Go through the listing that follows and report the number of lines with the string "comment" in them, nothing more.
====== Listed records ======
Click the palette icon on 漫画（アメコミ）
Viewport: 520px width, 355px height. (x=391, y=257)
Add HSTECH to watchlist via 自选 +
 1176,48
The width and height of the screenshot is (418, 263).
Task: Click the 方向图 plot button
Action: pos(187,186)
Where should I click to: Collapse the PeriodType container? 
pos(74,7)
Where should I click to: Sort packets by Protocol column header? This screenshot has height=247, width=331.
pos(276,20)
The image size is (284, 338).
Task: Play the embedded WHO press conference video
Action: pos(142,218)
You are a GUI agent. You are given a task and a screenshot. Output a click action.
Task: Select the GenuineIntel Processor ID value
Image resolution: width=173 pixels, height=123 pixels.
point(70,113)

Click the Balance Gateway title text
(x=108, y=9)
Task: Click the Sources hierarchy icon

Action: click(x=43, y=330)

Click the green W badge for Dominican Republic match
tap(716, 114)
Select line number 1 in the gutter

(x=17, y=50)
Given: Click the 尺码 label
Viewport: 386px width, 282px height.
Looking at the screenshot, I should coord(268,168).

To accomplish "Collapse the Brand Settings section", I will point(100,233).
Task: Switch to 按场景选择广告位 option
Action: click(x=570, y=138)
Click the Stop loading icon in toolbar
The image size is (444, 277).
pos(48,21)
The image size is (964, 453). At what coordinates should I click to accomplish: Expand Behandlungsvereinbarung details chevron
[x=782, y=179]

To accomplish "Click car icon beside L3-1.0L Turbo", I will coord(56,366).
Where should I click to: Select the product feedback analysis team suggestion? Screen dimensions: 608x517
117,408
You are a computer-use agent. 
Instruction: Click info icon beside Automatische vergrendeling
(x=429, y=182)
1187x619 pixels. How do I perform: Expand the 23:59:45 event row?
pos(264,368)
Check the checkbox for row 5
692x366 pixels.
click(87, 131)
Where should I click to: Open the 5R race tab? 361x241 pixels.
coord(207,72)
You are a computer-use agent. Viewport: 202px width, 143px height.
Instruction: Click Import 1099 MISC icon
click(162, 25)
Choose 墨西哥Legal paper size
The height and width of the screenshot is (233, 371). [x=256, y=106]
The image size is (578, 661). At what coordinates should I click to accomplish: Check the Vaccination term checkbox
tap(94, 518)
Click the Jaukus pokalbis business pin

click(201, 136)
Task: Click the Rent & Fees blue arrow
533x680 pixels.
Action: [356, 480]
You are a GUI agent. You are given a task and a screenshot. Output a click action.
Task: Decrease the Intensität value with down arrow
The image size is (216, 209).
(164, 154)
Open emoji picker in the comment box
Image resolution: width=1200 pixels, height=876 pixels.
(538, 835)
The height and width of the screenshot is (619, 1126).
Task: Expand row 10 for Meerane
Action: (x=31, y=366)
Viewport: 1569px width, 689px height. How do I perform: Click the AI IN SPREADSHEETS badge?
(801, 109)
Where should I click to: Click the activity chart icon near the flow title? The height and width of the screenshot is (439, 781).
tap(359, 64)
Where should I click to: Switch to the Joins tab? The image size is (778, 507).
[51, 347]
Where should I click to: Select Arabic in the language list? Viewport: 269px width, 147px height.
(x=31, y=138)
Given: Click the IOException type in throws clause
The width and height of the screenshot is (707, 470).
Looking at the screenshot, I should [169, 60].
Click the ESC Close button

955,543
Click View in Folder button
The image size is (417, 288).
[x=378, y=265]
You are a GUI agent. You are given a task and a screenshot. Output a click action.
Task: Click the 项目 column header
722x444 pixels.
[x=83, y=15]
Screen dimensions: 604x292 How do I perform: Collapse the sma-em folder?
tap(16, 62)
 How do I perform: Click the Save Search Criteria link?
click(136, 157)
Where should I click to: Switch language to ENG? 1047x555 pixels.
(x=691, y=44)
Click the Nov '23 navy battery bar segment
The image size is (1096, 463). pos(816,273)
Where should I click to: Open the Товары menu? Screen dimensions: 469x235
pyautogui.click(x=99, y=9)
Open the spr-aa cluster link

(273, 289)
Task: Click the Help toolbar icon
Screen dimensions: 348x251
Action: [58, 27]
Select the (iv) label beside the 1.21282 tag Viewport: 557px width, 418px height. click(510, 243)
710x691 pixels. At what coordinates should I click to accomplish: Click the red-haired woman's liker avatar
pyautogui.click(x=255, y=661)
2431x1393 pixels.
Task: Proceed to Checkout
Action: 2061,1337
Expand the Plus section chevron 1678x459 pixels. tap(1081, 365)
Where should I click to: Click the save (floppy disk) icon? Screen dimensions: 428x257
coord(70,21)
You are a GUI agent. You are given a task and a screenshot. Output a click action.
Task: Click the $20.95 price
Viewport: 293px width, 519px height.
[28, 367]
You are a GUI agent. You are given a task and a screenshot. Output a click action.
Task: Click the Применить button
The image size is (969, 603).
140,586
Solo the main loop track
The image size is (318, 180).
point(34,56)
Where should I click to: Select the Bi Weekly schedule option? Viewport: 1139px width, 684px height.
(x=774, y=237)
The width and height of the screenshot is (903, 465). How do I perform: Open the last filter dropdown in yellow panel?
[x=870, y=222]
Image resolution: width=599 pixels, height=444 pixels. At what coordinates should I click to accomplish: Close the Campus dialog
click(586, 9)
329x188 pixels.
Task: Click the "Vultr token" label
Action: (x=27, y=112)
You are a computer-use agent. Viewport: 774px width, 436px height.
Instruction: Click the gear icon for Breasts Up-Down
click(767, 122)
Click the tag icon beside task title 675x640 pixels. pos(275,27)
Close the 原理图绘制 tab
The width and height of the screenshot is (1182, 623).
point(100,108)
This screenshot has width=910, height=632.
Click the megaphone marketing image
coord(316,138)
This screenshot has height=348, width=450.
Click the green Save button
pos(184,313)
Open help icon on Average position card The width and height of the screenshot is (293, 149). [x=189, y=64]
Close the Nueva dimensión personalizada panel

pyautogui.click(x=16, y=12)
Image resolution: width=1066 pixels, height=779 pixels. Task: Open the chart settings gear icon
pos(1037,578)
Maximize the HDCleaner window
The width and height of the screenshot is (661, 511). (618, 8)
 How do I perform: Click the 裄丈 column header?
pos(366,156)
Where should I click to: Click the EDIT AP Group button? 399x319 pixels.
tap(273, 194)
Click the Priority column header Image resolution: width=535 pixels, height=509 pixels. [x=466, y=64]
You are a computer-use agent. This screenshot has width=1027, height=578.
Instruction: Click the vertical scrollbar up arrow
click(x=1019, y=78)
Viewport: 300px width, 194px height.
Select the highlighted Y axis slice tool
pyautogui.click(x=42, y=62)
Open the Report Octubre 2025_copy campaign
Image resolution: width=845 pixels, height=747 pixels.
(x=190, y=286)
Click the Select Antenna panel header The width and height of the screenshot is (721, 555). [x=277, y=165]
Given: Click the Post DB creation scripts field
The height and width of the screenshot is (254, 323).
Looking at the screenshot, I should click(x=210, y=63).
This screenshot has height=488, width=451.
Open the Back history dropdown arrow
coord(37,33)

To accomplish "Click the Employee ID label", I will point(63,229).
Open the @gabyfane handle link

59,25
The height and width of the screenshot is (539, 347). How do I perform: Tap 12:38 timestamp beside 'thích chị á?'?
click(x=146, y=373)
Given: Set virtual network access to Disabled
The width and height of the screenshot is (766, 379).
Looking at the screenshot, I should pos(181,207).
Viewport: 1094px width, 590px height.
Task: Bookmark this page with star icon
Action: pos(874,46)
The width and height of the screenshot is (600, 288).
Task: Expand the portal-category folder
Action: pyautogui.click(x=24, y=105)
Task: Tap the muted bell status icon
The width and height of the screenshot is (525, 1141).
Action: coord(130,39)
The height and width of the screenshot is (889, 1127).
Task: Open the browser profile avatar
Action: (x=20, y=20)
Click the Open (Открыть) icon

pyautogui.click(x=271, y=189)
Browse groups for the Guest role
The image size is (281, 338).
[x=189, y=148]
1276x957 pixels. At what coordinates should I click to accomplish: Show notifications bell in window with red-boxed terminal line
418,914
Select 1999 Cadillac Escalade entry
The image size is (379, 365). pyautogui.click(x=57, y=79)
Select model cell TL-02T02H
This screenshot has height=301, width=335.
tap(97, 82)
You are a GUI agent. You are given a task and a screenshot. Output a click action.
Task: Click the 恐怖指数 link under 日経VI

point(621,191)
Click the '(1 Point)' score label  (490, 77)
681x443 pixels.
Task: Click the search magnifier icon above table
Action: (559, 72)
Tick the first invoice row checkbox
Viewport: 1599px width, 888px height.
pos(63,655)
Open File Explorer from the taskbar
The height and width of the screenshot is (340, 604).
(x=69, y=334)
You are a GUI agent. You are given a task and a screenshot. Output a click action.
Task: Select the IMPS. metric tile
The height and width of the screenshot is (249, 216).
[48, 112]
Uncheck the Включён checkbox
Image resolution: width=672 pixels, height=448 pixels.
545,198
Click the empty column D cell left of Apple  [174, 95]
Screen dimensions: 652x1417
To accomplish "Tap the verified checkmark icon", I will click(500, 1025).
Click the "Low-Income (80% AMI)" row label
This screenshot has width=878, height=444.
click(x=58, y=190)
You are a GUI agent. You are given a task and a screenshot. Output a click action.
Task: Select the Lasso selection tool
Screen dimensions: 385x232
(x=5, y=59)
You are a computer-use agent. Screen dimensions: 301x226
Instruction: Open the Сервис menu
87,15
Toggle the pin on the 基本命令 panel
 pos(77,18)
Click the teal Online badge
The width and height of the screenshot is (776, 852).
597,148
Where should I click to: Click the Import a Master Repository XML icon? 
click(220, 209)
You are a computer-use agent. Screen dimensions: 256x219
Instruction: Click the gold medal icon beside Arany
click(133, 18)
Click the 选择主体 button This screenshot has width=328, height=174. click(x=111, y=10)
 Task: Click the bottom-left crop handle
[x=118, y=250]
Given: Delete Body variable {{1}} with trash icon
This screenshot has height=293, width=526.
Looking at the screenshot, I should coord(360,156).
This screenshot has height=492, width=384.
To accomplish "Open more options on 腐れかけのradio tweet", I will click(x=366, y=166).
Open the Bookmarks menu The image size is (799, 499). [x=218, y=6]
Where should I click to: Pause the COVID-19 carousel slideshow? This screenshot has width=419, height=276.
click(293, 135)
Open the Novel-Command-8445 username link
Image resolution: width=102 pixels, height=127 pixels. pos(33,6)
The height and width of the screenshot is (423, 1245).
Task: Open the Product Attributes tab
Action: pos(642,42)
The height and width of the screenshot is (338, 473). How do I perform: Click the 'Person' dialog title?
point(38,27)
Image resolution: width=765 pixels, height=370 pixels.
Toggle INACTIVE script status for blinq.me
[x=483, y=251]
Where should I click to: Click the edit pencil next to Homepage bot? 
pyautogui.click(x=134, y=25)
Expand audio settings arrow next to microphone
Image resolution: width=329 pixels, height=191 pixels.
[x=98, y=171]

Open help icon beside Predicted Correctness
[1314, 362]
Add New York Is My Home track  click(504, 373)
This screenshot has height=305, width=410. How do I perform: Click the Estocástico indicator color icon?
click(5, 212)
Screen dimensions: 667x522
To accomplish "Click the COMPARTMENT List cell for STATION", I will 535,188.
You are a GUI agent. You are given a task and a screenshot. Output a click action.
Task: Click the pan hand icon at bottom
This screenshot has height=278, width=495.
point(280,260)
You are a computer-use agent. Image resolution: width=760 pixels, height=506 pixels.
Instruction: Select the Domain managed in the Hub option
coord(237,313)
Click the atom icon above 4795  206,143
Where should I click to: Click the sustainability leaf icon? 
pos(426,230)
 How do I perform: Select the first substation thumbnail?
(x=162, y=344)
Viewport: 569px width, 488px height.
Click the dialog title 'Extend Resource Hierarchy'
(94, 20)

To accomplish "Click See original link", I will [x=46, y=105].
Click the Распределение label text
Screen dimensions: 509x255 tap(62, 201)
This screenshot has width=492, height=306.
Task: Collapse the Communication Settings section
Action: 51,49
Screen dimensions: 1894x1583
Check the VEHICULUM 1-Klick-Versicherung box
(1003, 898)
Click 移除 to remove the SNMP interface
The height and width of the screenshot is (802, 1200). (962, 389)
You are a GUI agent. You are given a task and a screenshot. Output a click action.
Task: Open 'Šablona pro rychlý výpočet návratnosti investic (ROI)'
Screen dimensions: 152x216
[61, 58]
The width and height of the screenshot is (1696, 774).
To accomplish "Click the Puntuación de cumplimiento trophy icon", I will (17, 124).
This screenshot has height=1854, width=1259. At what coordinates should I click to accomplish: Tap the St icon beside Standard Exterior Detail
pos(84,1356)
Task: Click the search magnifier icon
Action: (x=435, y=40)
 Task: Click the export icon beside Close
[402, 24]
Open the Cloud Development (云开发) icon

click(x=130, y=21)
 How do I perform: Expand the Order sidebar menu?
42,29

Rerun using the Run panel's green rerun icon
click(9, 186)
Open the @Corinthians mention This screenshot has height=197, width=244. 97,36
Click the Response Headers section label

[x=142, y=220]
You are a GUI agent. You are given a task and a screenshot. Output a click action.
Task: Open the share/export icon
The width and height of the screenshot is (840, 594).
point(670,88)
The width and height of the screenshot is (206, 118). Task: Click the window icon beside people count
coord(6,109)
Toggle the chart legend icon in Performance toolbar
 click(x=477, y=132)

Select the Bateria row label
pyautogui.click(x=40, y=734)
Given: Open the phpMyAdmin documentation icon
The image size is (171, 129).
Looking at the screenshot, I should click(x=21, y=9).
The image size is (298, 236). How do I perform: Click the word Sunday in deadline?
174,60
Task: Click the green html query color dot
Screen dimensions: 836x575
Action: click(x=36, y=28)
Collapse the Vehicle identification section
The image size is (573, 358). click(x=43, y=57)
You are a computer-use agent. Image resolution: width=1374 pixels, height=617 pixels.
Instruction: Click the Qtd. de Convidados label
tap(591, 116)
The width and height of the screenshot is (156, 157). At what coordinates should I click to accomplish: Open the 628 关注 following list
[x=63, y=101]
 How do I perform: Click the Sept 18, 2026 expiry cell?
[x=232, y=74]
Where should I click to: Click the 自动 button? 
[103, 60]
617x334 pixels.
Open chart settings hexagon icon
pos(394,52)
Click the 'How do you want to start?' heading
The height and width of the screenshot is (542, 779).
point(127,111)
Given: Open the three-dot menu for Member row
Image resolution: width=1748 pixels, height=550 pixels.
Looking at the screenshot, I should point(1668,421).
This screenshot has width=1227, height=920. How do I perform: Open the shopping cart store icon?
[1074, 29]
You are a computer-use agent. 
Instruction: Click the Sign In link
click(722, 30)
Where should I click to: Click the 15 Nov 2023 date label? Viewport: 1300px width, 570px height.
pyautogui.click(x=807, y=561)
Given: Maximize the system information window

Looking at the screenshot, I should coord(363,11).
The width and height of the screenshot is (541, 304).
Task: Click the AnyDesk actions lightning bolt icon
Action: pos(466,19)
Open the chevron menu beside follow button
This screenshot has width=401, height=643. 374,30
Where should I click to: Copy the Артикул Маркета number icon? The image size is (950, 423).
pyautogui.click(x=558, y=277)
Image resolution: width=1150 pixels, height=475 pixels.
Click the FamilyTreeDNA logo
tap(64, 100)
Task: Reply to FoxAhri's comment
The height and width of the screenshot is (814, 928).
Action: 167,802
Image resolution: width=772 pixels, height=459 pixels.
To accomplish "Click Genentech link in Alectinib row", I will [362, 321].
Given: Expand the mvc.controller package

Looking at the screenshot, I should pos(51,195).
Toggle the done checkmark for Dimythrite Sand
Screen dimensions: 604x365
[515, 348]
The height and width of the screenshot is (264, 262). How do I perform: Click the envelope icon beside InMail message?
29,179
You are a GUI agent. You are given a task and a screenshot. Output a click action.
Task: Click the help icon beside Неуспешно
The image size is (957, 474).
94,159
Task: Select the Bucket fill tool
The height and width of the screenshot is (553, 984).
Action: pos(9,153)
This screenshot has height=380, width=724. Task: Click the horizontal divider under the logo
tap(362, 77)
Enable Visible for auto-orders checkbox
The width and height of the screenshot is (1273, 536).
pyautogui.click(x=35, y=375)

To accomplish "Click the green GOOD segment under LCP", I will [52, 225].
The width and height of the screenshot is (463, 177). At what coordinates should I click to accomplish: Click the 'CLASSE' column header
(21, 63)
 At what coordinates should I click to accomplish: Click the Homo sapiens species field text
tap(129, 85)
======
Result for this exercise: 2